TASK DATA ::

*-*-*

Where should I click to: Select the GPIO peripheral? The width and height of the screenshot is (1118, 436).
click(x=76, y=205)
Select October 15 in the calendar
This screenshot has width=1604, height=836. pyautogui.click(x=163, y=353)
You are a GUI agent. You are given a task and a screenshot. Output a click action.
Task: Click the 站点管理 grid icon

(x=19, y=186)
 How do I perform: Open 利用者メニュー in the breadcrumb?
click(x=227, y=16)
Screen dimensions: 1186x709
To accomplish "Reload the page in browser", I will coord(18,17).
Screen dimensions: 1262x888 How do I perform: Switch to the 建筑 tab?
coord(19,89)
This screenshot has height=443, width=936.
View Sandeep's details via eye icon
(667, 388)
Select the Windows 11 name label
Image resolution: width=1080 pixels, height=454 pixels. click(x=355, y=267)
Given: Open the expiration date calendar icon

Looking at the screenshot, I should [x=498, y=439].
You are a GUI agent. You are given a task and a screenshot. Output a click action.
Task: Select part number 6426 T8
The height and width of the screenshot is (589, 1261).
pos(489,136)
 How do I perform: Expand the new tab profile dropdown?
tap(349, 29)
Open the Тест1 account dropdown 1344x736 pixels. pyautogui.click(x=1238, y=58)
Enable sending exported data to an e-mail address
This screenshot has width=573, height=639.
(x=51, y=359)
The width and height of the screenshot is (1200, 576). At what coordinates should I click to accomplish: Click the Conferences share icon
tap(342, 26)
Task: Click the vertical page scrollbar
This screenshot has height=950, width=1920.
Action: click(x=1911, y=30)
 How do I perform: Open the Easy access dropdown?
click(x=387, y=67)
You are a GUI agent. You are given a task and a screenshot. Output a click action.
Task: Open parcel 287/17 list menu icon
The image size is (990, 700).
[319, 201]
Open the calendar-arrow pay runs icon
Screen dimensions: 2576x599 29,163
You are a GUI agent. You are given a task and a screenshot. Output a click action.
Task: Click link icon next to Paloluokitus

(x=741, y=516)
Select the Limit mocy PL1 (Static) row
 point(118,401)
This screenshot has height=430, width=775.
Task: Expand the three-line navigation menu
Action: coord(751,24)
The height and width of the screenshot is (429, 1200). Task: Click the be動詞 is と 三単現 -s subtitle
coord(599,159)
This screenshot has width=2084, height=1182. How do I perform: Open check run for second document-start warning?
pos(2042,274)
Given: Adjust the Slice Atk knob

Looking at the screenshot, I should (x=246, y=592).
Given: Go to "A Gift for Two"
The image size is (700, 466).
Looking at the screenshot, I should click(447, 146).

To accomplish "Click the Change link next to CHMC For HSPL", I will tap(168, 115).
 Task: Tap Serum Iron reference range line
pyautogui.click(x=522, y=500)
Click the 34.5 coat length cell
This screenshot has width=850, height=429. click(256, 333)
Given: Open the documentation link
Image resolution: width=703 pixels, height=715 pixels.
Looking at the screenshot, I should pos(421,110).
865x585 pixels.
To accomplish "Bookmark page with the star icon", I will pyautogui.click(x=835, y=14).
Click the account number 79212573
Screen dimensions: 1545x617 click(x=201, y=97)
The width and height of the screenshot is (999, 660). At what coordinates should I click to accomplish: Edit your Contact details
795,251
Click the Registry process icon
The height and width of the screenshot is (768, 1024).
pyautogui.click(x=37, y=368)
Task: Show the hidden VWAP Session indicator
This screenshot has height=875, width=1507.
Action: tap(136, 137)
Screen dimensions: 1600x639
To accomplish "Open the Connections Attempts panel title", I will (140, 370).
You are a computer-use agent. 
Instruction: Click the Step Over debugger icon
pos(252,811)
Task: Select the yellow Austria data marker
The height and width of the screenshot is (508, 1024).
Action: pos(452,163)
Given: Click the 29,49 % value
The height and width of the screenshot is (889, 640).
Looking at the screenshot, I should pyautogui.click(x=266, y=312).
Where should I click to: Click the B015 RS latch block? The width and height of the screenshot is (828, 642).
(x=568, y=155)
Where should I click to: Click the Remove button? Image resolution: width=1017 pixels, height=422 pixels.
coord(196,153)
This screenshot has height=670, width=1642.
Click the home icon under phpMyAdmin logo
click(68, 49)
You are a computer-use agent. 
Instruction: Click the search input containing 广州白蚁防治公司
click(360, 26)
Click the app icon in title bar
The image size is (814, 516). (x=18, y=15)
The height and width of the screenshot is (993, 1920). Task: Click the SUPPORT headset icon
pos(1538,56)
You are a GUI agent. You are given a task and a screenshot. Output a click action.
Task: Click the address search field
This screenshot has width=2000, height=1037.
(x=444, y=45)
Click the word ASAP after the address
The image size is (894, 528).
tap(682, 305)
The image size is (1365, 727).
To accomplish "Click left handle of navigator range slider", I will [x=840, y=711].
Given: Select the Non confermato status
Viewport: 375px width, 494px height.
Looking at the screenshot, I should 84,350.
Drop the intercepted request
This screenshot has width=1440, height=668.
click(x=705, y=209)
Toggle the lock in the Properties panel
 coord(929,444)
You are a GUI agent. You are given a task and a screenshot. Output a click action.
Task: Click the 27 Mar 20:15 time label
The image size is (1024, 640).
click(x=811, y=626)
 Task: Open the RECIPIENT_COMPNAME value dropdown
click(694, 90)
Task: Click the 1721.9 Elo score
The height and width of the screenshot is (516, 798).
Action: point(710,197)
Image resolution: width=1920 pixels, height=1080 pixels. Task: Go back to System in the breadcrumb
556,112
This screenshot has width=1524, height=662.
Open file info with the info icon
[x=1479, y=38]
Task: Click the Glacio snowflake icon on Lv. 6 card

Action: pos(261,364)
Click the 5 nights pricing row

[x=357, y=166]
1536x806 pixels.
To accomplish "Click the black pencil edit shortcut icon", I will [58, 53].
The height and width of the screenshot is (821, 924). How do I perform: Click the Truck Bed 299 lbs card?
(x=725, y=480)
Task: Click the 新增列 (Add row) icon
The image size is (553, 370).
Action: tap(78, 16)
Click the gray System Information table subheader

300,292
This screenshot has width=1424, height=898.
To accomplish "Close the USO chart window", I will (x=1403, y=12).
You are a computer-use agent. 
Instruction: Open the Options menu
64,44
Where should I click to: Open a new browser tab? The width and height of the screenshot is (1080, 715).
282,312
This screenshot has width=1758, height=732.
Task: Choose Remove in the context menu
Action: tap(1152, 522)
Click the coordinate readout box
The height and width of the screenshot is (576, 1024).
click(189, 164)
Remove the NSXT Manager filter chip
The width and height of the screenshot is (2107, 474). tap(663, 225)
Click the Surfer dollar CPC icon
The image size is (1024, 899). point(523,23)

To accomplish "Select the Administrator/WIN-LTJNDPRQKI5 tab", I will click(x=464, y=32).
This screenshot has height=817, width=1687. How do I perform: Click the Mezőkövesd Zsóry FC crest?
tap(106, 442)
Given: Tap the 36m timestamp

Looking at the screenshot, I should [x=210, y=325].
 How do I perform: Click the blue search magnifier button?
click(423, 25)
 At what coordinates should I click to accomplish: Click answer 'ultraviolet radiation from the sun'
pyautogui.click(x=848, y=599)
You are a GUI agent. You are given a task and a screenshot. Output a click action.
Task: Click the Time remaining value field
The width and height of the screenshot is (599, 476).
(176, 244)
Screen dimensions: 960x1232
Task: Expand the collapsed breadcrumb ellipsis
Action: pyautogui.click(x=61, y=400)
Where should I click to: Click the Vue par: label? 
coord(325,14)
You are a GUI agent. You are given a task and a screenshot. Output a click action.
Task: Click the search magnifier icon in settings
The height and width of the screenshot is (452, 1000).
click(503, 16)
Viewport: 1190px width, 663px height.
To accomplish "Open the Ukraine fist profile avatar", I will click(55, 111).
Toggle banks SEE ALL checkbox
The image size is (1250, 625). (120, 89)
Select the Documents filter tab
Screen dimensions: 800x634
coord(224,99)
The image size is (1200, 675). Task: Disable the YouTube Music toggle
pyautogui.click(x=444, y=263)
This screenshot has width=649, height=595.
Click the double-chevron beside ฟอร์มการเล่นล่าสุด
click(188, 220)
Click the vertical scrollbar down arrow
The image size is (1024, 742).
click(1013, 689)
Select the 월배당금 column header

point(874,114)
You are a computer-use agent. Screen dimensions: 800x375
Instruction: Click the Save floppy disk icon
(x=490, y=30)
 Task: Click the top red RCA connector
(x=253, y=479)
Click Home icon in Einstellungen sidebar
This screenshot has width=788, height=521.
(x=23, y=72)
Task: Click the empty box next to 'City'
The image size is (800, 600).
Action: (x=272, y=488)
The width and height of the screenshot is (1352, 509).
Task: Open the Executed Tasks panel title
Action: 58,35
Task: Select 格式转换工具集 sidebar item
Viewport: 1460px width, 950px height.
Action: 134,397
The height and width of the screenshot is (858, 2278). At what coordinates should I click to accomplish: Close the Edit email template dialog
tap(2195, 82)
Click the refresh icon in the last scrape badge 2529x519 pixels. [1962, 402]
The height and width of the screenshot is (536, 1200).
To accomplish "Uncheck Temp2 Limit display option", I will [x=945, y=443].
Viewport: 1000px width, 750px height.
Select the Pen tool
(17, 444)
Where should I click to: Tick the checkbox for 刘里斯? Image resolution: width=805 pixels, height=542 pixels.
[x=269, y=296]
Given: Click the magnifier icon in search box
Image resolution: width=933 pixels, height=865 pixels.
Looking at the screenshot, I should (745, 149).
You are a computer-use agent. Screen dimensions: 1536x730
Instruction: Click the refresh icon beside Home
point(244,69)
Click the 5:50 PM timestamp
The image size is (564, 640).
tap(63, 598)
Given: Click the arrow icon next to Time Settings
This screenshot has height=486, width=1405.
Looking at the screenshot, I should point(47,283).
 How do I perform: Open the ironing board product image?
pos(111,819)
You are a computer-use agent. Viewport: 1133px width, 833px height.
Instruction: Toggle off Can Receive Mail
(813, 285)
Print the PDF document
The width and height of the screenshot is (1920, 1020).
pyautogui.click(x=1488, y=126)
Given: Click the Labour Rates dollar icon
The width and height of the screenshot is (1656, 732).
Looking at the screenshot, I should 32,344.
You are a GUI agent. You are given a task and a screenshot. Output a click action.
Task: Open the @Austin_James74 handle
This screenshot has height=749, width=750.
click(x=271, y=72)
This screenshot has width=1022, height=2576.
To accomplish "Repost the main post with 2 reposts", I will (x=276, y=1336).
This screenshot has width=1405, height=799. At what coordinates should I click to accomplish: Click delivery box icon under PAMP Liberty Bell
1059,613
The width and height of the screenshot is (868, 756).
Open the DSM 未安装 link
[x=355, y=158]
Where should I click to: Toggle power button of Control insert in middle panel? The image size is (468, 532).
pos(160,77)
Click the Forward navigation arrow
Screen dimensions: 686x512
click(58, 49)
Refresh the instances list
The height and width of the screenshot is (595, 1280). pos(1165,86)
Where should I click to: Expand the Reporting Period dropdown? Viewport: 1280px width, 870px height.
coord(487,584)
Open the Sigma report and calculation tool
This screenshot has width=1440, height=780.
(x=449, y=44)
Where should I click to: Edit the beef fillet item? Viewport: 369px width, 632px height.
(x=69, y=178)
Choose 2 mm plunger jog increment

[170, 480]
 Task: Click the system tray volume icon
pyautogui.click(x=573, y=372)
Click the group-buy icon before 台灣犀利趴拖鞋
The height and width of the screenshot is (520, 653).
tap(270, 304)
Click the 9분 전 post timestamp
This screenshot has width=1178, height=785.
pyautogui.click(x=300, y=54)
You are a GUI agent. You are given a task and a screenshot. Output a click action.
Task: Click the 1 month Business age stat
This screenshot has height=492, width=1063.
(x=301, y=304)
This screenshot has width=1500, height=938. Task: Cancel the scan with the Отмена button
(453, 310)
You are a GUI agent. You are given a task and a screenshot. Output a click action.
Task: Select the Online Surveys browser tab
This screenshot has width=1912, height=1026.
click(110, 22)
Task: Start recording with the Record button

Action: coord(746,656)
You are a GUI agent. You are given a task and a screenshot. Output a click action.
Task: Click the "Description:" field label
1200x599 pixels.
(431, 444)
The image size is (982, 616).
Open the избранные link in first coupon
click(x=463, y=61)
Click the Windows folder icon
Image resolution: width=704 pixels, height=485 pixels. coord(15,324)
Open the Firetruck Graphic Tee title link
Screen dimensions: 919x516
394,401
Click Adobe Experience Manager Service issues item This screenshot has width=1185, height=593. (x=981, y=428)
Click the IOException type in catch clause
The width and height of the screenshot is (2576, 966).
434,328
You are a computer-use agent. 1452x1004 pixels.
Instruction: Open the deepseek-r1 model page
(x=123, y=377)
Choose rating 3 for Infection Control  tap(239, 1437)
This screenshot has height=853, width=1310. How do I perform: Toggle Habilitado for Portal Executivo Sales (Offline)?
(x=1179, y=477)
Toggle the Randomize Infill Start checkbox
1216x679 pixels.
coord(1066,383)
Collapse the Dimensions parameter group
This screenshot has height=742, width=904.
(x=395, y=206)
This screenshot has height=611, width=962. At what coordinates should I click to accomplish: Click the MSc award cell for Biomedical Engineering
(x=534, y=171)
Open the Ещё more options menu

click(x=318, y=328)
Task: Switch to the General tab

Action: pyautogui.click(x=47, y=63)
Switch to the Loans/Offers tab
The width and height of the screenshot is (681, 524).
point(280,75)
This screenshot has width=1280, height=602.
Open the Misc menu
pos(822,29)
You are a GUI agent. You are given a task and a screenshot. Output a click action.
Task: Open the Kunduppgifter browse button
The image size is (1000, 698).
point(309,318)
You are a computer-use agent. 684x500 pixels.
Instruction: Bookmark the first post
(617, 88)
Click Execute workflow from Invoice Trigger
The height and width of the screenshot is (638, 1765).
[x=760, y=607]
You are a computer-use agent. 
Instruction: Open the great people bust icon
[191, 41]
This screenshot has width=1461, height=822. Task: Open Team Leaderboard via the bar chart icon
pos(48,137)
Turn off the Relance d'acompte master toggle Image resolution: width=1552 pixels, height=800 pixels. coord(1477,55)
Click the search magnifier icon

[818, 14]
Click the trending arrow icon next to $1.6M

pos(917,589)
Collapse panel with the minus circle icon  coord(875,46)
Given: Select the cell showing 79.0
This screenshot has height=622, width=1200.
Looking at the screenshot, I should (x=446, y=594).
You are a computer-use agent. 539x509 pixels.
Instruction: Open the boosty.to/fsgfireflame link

*-*-*

PROBLEM REQUIREMENTS :: Extract the lines of the preceding material that run from the line with "Viewport: 1460px width, 950px height." through the line with "The width and height of the screenshot is (868, 756).", inclusive, reproducing them exactly and adding nothing.

SOLUTION TO THIS EXERCISE ::
Viewport: 1460px width, 950px height.
Action: 134,397
The height and width of the screenshot is (858, 2278). At what coordinates should I click to accomplish: Close the Edit email template dialog
tap(2195, 82)
Click the refresh icon in the last scrape badge 2529x519 pixels. [1962, 402]
The height and width of the screenshot is (536, 1200).
To accomplish "Uncheck Temp2 Limit display option", I will [x=945, y=443].
Viewport: 1000px width, 750px height.
Select the Pen tool
(17, 444)
Where should I click to: Tick the checkbox for 刘里斯? Image resolution: width=805 pixels, height=542 pixels.
[x=269, y=296]
Given: Click the magnifier icon in search box
Image resolution: width=933 pixels, height=865 pixels.
Looking at the screenshot, I should (745, 149).
You are a computer-use agent. Screen dimensions: 1536x730
Instruction: Click the refresh icon beside Home
point(244,69)
Click the 5:50 PM timestamp
The image size is (564, 640).
tap(63, 598)
Given: Click the arrow icon next to Time Settings
This screenshot has height=486, width=1405.
Looking at the screenshot, I should point(47,283).
 How do I perform: Open the ironing board product image?
pos(111,819)
You are a computer-use agent. Viewport: 1133px width, 833px height.
Instruction: Toggle off Can Receive Mail
(813, 285)
Print the PDF document
The width and height of the screenshot is (1920, 1020).
pyautogui.click(x=1488, y=126)
Given: Click the Labour Rates dollar icon
The width and height of the screenshot is (1656, 732).
Looking at the screenshot, I should 32,344.
You are a GUI agent. You are given a task and a screenshot. Output a click action.
Task: Open the @Austin_James74 handle
This screenshot has height=749, width=750.
click(x=271, y=72)
This screenshot has width=1022, height=2576.
To accomplish "Repost the main post with 2 reposts", I will (x=276, y=1336).
This screenshot has width=1405, height=799. At what coordinates should I click to accomplish: Click delivery box icon under PAMP Liberty Bell
1059,613
The width and height of the screenshot is (868, 756).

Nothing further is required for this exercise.